> **Article**

══════════════════════════════

Tacking Angles

Discussions about Cape Dory, Intrepid and Robinhood sailboats and how we use them. Got questions? Have answers? Provide them here.

Moderator: Jim Walsh

JimL

...how I do my best tacks!

Post by JimL »

....single-handing and use the head. She seems to tack beautifully, all by herself (with the helm tied off, no less). Of course, that wasn't the plan.....but, sometimes you get what you get!

Seriously, I do pay attention to the "tacking cone" for making best speed to a windward point. The chartplotting GPS is a big help, in that respect (along with a copy of a "basic chart" that I draw the tacking cone on, after checking both beating angles). I've been able to sail over the top of some bigger, faster boats using a little attention. Overstanding the lay-line is probably a bigger mistake on my CD than it was on my Santana 20 or my wood Star. The S20 turned and accelerated quick enough to recover from headers (and jumped up on lifts) and the Star could sail just about straight into the wind! My CD doesn't appreciate such foolishness. Of course, anywhere I want to go here in California is upwind....therefore it's important to make the best of these short days off!

══════════════════════════════

> **Information shown**
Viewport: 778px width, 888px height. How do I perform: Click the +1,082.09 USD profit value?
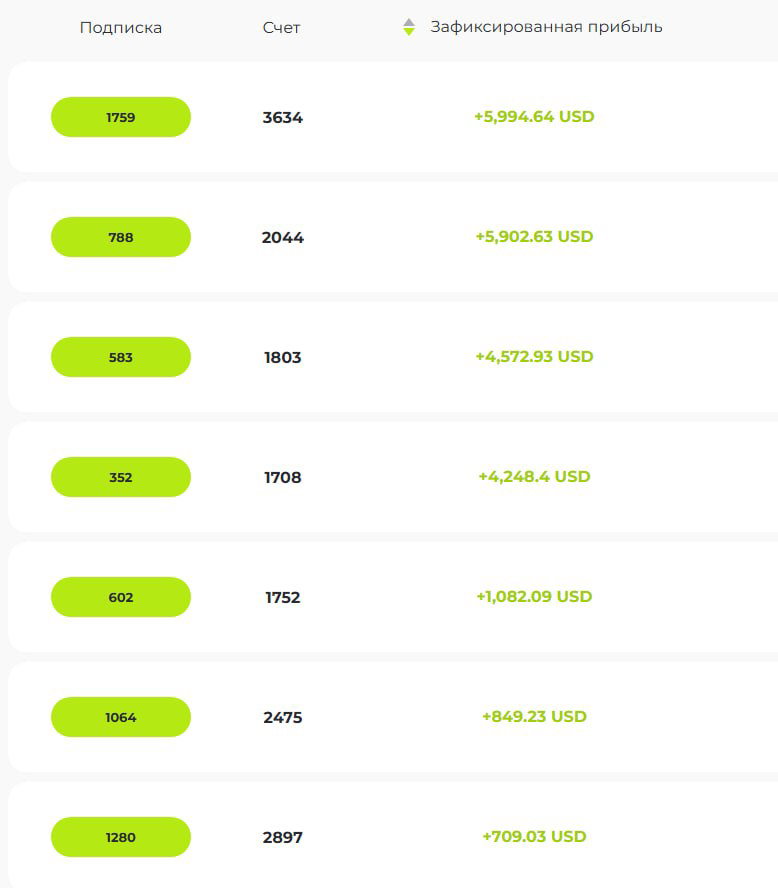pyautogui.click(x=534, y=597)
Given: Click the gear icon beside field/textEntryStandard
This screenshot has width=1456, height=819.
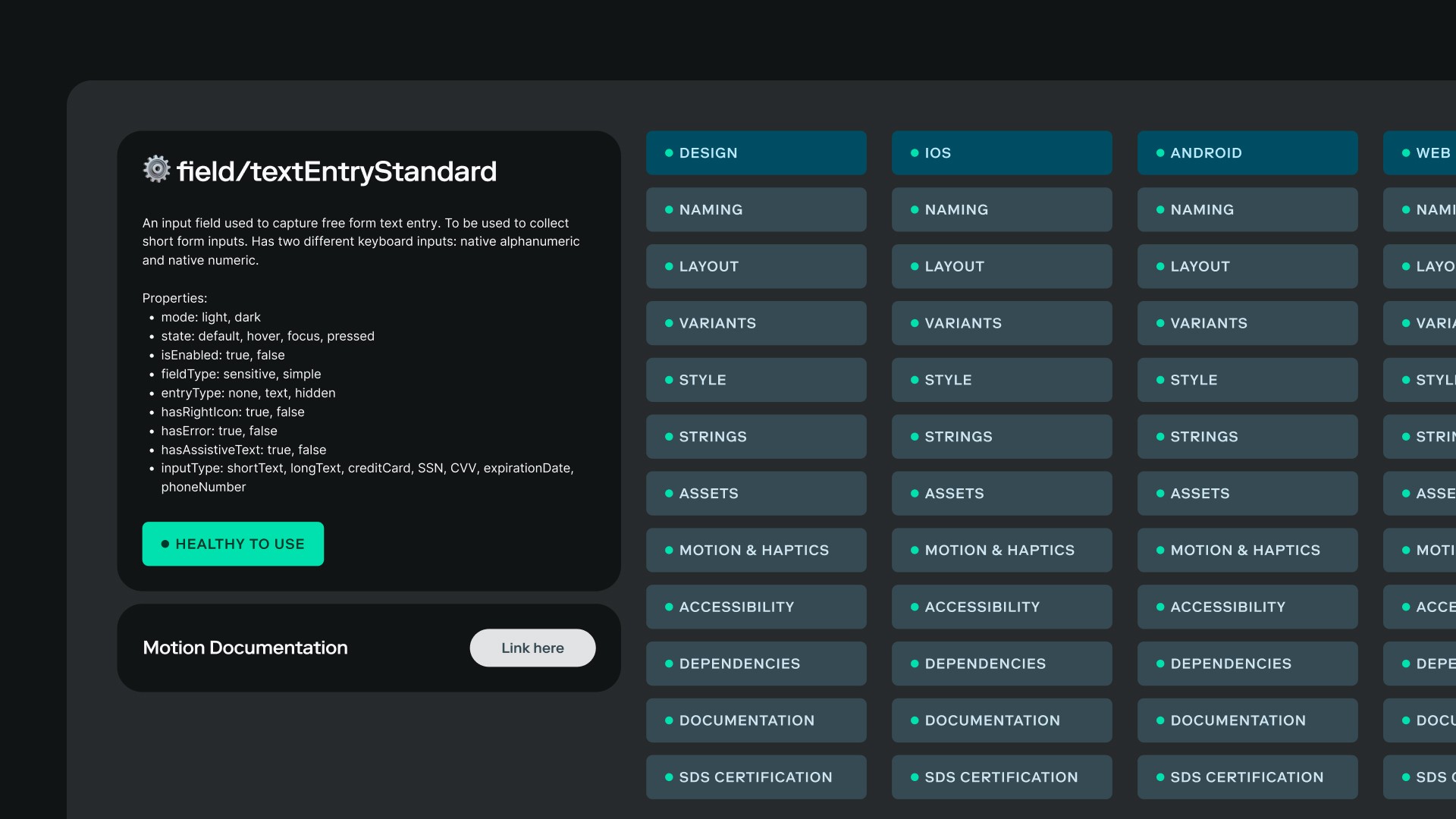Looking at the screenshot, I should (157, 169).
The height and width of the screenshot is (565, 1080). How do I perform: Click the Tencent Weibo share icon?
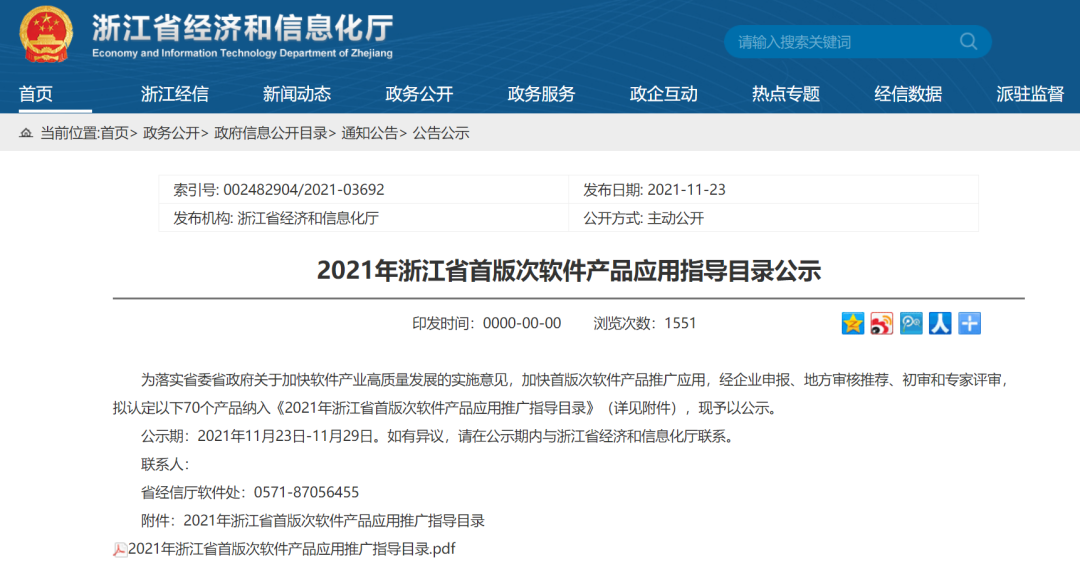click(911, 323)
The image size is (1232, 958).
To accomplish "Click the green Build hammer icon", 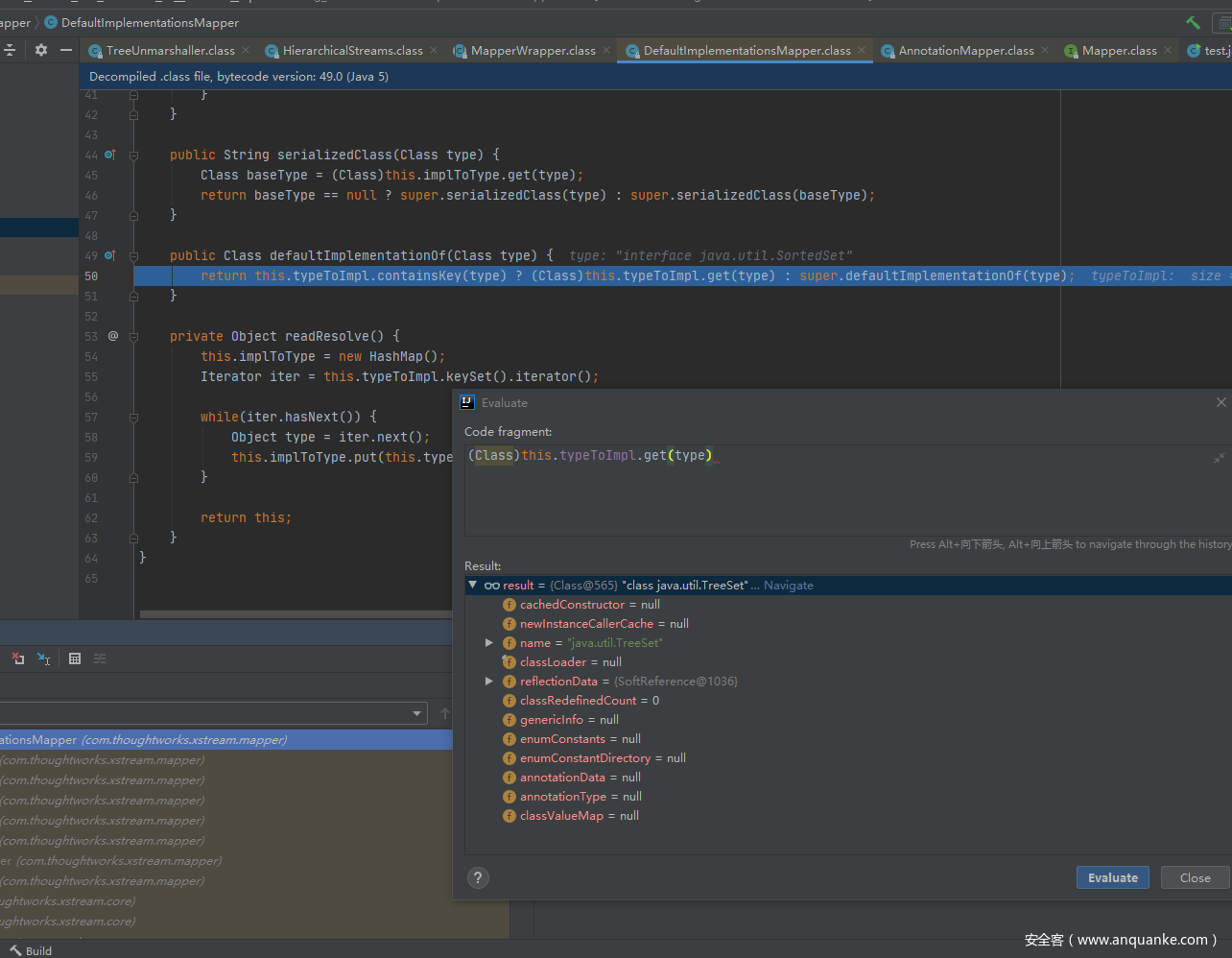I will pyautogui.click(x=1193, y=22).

══════════════════════════════

> **Given problem**
Write out the post again, starting at "Discussions about Cape" and ending at "what you get!", with "helm" changed to "tiller".

> **Response to the exercise**
Discussions about Cape Dory, Intrepid and Robinhood sailboats and how we use them. Got questions? Have answers? Provide them here.

Moderator: Jim Walsh

JimL

...how I do my best tacks!

Post by JimL »

....single-handing and use the head. She seems to tack beautifully, all by herself (with the tiller tied off, no less). Of course, that wasn't the plan.....but, sometimes you get what you get!